No more than one manipulator of a given, specific word is permitted to exist in either a left-hand value or right-hand value. Yet multiple, different manipulator words may be used, and if so, the entire set of manipulator words used must be commutative because there is no guarantee of the order of processing. For example, one should refrain from mixing multiplication manipulators with addition manipulators. Also, manipulators may be subject-specific. For example,
| prohibited: | identity-full-name plus-3-minutes | the subject and manipulator do not correspond in type |
|---|---|---|
| prohibited: | now plus-3-minutes plus-7-minutes | we seek to avoid unlimited occurrences of the same manipulator word |
| permitted: | now plus-12-minutes minus-2-minutes | OK, since two different manipulator words are used |
| permitted: | 3-days-ahead-from-now plus-30-minutes | should be obvious |
A subject should have value, semantic meaning for that value, and value type. A subject value has a scalar value part and an optionally defined unit part. The scalar value part is a byte-stream, and the unit part is a string. When the unit part is defined, the subject as a whole is considered a "measure", such as fifteen dollars (US$15) or three kilometers (3 km). When the unit part is not defined, the subject as a whole is considered a byte-stream.
The proposition relies on its particular argument's implementation to interpret the proposition's subjects. For example, one argument may use and interpret a subject's semantics while a different argument may use and interpret a subject's measure.

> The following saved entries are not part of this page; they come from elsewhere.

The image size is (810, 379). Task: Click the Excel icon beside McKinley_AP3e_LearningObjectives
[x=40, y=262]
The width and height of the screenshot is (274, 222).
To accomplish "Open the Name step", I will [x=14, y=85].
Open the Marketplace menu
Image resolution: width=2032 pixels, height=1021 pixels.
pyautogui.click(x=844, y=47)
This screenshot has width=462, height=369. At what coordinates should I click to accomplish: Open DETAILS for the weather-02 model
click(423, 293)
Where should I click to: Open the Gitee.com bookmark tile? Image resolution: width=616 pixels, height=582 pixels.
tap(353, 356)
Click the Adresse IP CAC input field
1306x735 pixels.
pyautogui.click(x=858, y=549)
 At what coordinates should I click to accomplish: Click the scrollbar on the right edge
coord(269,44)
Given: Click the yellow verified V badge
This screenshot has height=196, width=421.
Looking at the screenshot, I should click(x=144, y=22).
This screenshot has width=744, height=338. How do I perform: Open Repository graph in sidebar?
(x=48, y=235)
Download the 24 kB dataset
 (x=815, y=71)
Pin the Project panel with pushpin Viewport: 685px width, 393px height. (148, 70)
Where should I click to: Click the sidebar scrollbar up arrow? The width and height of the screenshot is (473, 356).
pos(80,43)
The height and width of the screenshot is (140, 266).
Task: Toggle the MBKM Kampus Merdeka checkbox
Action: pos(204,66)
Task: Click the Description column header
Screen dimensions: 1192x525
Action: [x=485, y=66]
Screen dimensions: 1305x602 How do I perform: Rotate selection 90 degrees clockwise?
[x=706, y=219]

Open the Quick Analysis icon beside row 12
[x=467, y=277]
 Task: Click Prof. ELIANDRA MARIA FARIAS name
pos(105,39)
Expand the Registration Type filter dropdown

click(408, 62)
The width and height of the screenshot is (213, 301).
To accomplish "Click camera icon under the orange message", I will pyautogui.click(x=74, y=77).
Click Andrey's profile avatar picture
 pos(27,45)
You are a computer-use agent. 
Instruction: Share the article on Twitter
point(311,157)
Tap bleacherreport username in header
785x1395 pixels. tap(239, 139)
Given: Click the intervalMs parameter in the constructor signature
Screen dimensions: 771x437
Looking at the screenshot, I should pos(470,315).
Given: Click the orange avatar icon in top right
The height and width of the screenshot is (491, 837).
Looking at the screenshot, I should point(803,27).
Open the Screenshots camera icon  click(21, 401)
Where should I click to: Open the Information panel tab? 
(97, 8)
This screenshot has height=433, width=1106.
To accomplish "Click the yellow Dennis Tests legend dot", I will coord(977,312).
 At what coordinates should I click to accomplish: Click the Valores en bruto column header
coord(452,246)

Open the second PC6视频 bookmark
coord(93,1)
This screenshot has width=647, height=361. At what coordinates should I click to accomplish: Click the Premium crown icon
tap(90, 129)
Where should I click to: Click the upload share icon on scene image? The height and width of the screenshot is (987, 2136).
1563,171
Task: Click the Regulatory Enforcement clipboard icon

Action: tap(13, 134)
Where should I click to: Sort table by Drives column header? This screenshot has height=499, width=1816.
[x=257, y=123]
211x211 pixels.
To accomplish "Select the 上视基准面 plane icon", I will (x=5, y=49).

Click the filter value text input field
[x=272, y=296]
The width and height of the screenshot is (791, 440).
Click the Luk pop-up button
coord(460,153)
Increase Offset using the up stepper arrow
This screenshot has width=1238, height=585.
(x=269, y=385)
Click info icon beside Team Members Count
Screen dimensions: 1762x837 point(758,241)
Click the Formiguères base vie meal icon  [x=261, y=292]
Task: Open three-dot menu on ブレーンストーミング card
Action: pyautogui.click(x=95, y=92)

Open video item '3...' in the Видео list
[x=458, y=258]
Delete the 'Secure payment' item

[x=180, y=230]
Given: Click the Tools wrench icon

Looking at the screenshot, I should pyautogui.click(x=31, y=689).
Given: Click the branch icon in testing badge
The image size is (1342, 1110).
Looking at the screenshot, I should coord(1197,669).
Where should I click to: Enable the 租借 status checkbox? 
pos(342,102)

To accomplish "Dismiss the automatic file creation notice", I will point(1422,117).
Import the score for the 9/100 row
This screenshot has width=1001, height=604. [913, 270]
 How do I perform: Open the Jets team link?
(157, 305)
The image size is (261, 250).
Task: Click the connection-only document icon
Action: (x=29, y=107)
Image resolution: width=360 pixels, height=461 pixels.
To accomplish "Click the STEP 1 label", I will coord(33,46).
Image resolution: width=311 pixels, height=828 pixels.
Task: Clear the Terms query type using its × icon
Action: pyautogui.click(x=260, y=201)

Irrespective of whether the subject is a measure or a byte-stream, a subject may or may not be a container for other subjects. Because the subject's scalar value is atomic and is not interpreted as anything more than a character set encoded byte-stream, the values and scalars of subjects are never natively considered as multivalued (although a non-native, third party implemented call-out of IsRelatedTo may do whatever it wishes). Certainly, multiple instances of a subject may exist within a given context. A hypothetical example is multiple subjects of "authenticated-session-start", one for each of several authenticated users possibly found within the user context. In other words, a subject may contain multiple values as independent subjects but does not exhibit multiple values or multiple scalars itself. For example, a flag does not exhibit a color of three values (red, white, blue), but rather the flag ought to contain a collection of its own "color subjects": color with value (red), color with value (white), and color with value (blue). In order to handle sets of data, where one may treat multiple contained subjects as a single entity, such as treating a flag as though it exhibits color that is a set of three values (red, white, blue), refer to the result set bullet. In such a circumstance, this hypothetical flag's set of colors, were it to be dynamically referenced within a proposition bullet, would exhibit a value of [red, white, blue] (independent of order), which may then be compared with other sets. So, the result set bullet will often be preferable for data like this.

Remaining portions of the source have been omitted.